There is a similar screening test like our simplified protocol in obstetrical field. A 50-g oral glucose tolerance test (OGTT) is a similar example like a simplified protocol. A woman does not have to undergo a cumbersome 100-g OGTT for confirmed diagnosis if her glucose level is under the cut-off in a simple 50-g OGTT. On the basis of our data, 23.8% of pregnant women showed NT measurement ≥2.0 mm at 1MV and almost 3/4 pregnant women can circumvent original NT measurement. It results in decreasing time of examination and medical cost.
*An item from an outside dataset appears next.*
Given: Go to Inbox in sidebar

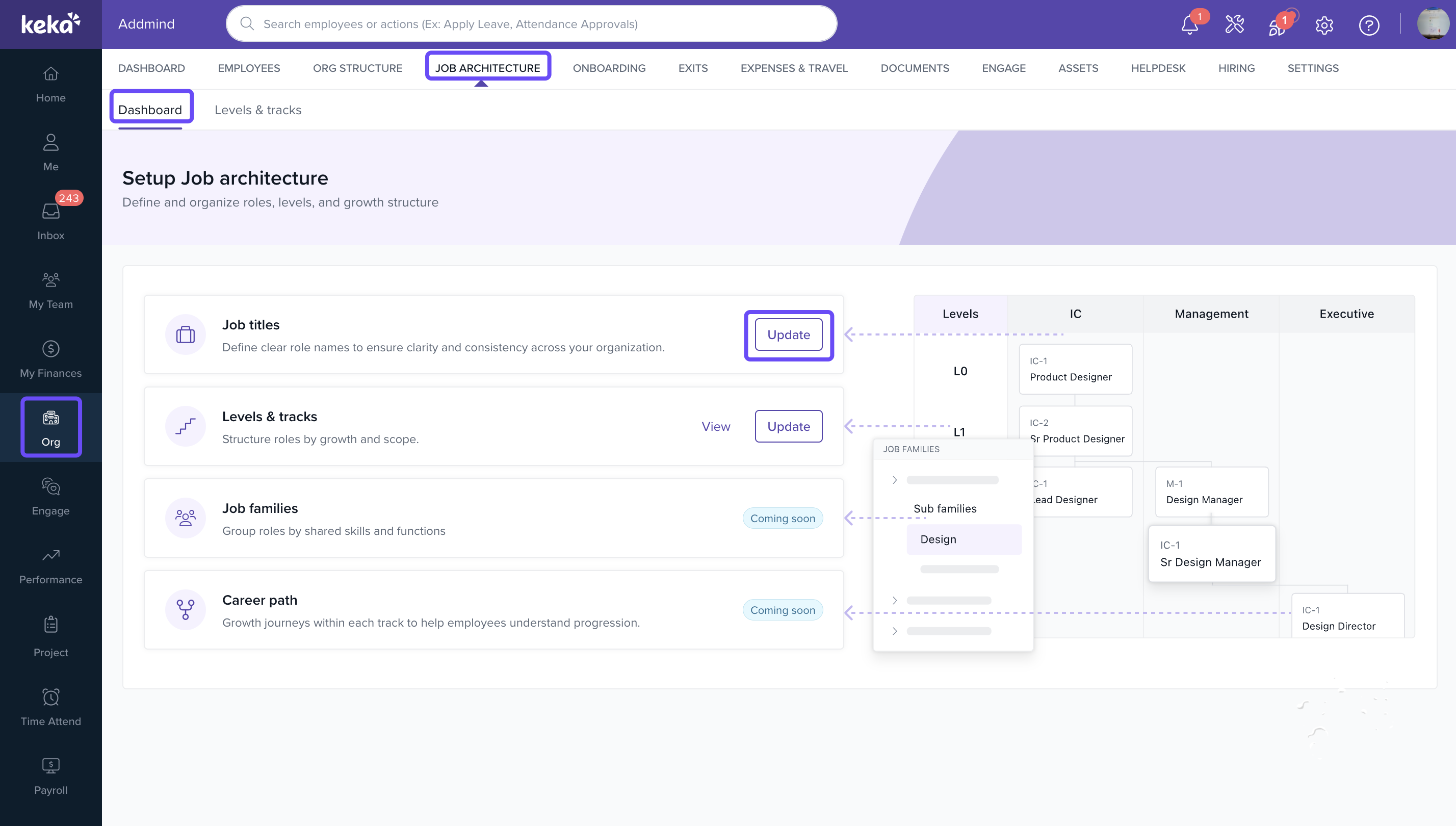Looking at the screenshot, I should coord(50,220).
The exact value of NT cannot be obtained in some women by our simplified protocol because women whose fetuses have thin NT below 2 mm at the 1MV may skip the measurement according to the established guideline. This may be inappropriate in the combined first trimester screening tests that analyze the results out of maternal serum markers and NT values, both. However, in the centers where the combined first trimester screening tests are not available, our protocol can be useful for saving time and effort in NT measurement. Actually, there are many centers where only NT measurement is used as the first trimester screening test because of various reasons. Especially, the combined first trimester screening test is not covered by national health insurance in Korea.
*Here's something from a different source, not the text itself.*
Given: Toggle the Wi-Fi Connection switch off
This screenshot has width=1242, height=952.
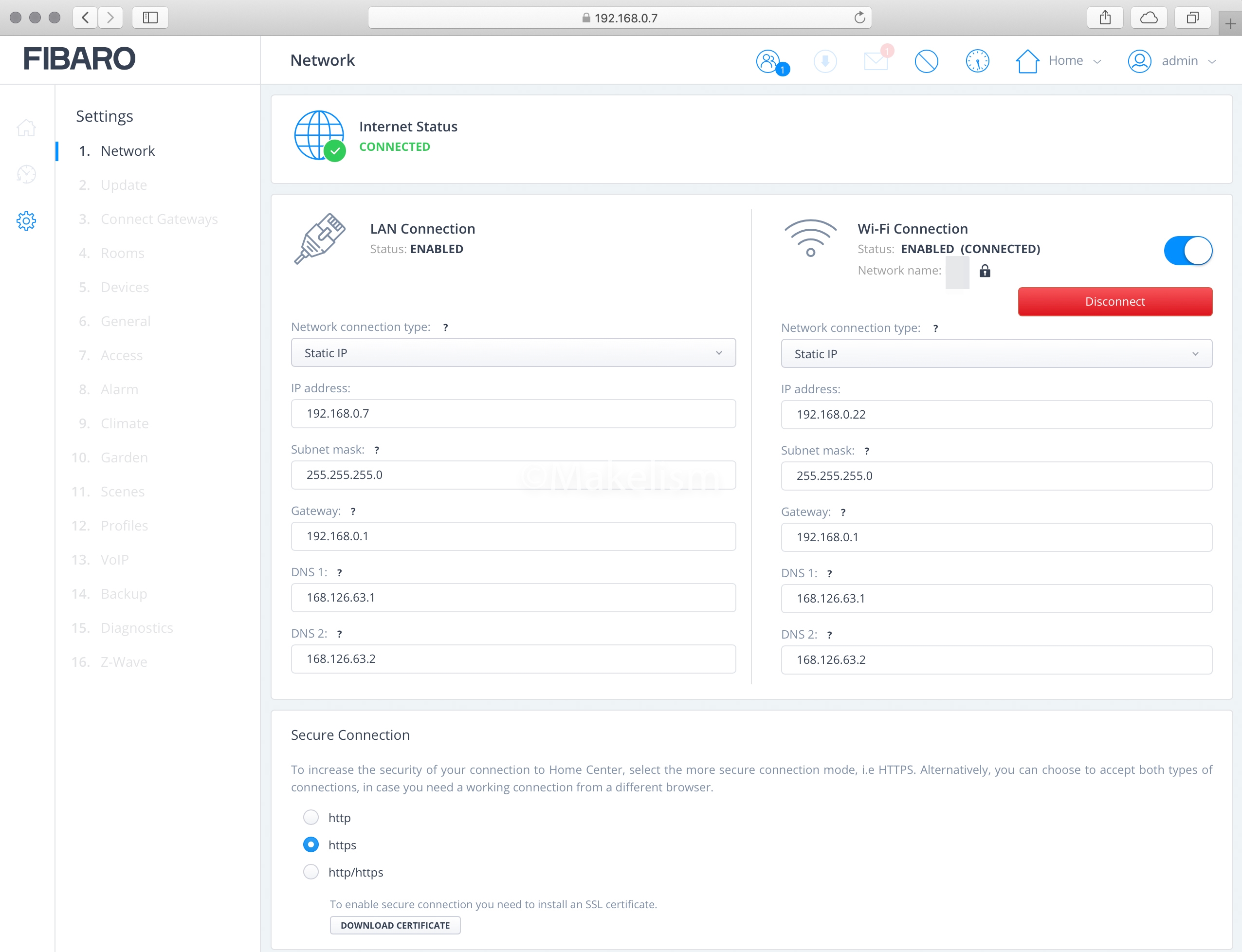Looking at the screenshot, I should (x=1188, y=251).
Considering the role of NT measurement as a screening tool, false positive results can be accepted more generously than false negative results. Our protocol is safe method in this sense. The differences between simplified protocol and the established guideline are proper magnification and identification of fetal skin from amniotic membrane. Neutral position and mid-sagittal section of fetus are also required in our simplified protocol to obtain an exact CRL. Generally, measurement values decrease with increasing image size [17-19]. Therefore, the second MV, in other words, exact NT value measured by the established guideline will have possibility to be somewhat smaller than the 1MV. There were several cases with the larger 2MV than the 1MV in our study. However, most of them had very thin NT measurements. It may be caused by incorrect placement of caliper in the 1MV because the NT is too thin to place the caliper on the exact position without magnification. And if fetal skin is confused with amniotic membrane in the 1MV, the 2MV that measured properly by the established guideline will be further smaller than the 1MV. Therefore, there is little risk missing the abnormal NT values by our simplified protocol. NT measurement of this study was conducted by one skilled examiner. CRL should be measured in the midsagittal plane and it is not always easy to a novice at obstetric ultrasonography. To apply simplified NT measurement, one should be cautious of taking a correct midsagittal plane of CRL.
In conclusion, we suggest a simplified protocol that if the NT is less than 2 mm at ordinary CRL view, the formal measurement according to the established guideline may be skipped. It can be effective for saving time and effort for NT measurements especially in some clinical settings such as multiple pregnancies or where the combined first trimester screening test can't be used.